When the pandemic first hit, we very quickly made some decisions around cutting some of the support team, reducing the field marketing folks, the recruiting team, and others. And I remember we got a lot of flack from it because we did layoffs over Zoom—but it’s a global pandemic, so I’m not sure what they wanted us to do. It was tough, but we made the right cuts to still have a productive company—and we invested in other areas, like engineering to build expense management, enterprise sales, and other specific bets that we were taking as a company. 

The other thing that we did is become really efficient. Gross margins, unit economics, and all the stuff that you hear companies talking about today—we were already there when the pandemic hit. One of our biggest enhancements has been leveraging AI to help travelers get the support they need. So we built a chat bot called Eva—and this was before ChatGPT came out—that lets you change flights, offer insights into trips, and other solutions. 

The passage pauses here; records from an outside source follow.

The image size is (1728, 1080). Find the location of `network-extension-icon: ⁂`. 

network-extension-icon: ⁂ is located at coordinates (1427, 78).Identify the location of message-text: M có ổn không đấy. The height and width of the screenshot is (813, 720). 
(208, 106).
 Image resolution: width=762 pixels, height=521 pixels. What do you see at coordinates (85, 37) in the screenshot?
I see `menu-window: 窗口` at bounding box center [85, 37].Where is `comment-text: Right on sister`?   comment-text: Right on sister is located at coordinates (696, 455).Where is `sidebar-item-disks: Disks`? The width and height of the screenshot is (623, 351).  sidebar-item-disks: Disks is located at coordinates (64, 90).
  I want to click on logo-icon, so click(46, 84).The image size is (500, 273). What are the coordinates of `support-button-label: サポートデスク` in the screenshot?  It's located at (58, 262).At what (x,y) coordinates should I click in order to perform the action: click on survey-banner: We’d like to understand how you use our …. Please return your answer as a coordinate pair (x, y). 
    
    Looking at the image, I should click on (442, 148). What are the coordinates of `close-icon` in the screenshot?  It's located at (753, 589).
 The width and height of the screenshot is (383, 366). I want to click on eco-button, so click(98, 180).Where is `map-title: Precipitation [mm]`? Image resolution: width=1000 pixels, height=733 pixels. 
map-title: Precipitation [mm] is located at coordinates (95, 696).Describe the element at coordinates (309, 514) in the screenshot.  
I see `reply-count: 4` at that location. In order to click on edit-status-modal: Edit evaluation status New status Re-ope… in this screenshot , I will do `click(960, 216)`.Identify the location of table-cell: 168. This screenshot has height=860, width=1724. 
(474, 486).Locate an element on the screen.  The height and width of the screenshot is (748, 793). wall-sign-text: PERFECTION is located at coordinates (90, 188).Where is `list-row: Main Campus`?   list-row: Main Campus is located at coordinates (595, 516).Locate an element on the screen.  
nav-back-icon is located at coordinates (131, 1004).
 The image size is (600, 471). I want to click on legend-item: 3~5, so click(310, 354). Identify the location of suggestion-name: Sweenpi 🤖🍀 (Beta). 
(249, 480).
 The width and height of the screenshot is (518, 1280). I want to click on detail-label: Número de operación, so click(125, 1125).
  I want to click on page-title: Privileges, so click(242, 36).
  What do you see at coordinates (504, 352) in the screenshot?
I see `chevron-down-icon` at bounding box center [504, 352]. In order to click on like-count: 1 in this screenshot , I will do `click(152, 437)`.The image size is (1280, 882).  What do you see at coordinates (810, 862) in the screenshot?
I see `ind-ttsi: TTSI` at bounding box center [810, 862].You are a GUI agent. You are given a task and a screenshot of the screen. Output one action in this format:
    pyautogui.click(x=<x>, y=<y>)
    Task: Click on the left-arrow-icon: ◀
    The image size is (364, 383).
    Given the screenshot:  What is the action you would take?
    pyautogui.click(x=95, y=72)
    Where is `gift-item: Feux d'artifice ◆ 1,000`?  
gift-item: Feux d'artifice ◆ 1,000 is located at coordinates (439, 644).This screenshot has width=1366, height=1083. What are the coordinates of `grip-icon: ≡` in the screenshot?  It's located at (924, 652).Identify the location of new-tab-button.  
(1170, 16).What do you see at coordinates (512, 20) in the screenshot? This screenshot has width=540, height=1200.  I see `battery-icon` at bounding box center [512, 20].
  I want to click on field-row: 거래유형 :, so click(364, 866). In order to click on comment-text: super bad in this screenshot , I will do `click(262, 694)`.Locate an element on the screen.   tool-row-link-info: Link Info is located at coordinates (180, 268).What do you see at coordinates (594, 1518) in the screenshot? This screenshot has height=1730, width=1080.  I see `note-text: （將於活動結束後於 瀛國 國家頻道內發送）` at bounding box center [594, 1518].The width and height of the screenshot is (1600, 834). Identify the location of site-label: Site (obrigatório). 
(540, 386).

Has that solution changed since ChatGPT’s launch?

We’re actually fully integrated into ChatGPT. I need to be on a trip here for work, and, by the way, I want to stay the weekend on my personal card: Can you book this for me? It can really handle complex stuff for you. That DNA around efficiency in the early days of the pandemic is what's helping us scale now; we entered the pandemic at a $4 billion private valuation, and now we're currently at $9.2 billion. 

Last question: You were previously known as TripActions. Why the rebrand? 

We’re going down market, being lighter, being more fun, more accessible. That's what the rebrand is. Everyone knew TripActions—why do you rebrand when you’re worth $9 billion? It's kind of late, but for us, it's very early in the journey, and we have a long way to go. 

Navan stands for navigate—T&E, booking trips—and avant garde—free, fun. I think the rebrand has gone swimmingly, and it also helps broaden what we're doing, because TripActions was really associated with corporate travel. We're all excited about it.